Look for the word "each" in the entries and copy every line where it shows up.

[[ Source records, beginning ]]

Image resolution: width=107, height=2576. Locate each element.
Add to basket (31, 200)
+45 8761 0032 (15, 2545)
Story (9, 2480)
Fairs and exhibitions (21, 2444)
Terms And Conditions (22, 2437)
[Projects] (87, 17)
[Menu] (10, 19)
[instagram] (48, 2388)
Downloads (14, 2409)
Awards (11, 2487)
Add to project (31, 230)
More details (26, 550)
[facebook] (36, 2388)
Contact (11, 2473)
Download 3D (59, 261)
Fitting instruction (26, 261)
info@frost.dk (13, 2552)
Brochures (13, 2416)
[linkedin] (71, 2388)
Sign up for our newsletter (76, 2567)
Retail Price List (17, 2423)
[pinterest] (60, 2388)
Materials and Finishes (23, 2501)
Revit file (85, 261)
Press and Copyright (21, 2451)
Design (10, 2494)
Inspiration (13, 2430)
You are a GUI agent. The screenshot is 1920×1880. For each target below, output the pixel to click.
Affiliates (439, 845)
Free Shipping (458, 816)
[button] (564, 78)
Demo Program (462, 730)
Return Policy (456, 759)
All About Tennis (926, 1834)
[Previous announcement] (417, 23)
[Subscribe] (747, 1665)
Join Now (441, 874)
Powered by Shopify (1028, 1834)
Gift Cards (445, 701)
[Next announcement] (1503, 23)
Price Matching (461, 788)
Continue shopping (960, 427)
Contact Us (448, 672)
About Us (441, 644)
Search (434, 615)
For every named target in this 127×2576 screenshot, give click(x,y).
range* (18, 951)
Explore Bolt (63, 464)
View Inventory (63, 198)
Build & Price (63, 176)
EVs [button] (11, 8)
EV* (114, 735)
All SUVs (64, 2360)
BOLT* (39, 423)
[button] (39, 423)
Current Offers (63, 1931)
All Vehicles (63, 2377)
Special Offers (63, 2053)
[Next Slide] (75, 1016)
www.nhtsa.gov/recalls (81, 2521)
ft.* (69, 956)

[[ Source records, end ]]

● **The completed task**:
Image resolution: width=107, height=2576. Locate each element.
You are a GUI agent. The screenshot is 1920×1880. For each target below, output the pixel to click.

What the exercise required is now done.